Abrí la puerta y entré en un pequeño piso de una sola habitación. Estaba amueblado al estilo impersonal de un Holiday Inn, y daba a un callejón trasero.

—Bien —dije, después de mirarlo todo—. Así encontraremos casa más rápidamente.

Fue Margaret Campbell, mi vieja compañera de universidad, quien aceleró el proceso de búsqueda de casa. Cuando la llamé antes de marcharme de El Cairo y le explique que no solo estaba a punto de mudarme a Londres, sino que me había casado y para rematarlo estaba embarazada, me preguntó:

—¿Algo más?

—Por suerte, no.

—Bueno, me encantará tenerte aquí, créeme, te acabará gustando esta ciudad.

—¿Lo que significa...?

—Que necesitarás un tiempo para adaptarte. Pero, oye, ven a almorzar conmigo en cuanto llegues, y te enseñaré cómo funciona todo. Espero que tengas un montón de dinero. Porque este sitio hace que Zúrich parezca barato y alegre.

Lo cierto es que Margaret no estaba pasando penurias precisamente; ella y su familia vivían en una casa de tres pisos de South Kensington. La llamé a la mañana siguiente de llegar a Londres y, fiel a su palabra, me invitó a su casa aquella tarde. Había engordado un poco desde la última vez que nos habíamos visto y llevaba pañuelos Hermès y conjuntos de chaqueta y jerséis de angora. Había dejado un puesto importante de ejecutiva en el Citibank para asumir el papel de madre ama de casa posfeminista, y había acabado en Londres cuando trasladaron allí a su marido abogado dos años antes.

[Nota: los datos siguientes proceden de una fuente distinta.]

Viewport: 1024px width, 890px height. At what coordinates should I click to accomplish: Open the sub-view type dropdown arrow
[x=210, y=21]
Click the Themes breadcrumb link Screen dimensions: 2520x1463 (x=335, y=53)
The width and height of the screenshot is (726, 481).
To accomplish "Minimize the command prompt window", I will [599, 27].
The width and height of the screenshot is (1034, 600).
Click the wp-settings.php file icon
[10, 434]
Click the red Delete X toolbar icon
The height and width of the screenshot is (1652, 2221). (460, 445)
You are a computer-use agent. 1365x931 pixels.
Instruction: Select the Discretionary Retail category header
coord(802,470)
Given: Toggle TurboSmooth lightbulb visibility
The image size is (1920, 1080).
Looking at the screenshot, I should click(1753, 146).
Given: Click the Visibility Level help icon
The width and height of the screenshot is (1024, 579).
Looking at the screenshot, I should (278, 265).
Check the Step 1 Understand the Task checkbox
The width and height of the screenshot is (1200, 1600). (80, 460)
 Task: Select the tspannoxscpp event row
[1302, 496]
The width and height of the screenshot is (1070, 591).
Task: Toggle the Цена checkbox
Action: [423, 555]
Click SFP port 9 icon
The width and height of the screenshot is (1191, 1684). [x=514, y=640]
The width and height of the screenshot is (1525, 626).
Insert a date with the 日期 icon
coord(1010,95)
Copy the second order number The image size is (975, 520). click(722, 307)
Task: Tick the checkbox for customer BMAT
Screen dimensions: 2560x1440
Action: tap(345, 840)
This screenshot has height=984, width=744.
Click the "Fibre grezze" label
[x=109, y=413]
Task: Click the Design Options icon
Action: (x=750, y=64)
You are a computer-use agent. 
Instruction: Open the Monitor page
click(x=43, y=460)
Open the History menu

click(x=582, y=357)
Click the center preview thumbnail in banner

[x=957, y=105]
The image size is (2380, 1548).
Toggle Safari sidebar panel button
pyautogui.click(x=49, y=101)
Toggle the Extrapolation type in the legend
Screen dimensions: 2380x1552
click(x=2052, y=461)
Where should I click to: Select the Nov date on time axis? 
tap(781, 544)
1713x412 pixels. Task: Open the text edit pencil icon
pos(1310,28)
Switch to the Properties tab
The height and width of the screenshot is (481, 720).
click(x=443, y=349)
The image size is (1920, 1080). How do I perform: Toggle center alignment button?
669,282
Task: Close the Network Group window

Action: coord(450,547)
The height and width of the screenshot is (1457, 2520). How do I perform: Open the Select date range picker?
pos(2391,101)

A pesar de aceptar el estilo de vida de mujer corporativa, seguía siendo la buena amiga de lengua afilada que conocí en mis años de universidad.

—Me parece que esto está fuera de nuestro alcance —dije, echando un vistazo a su casa.

—Oye, si la empresa no pagara las sesenta mil del alquiler...

—¿Sesenta mil libras? —dije, apabullada.

—Es South Kensington. Pero sí, en esta ciudad, un estudio modesto en un barrio de nada te cuesta mil libras al mes de alquiler... lo cual es una indecencia. Es el precio de admisión. Por eso vosotros deberíais pensar en comprar algo.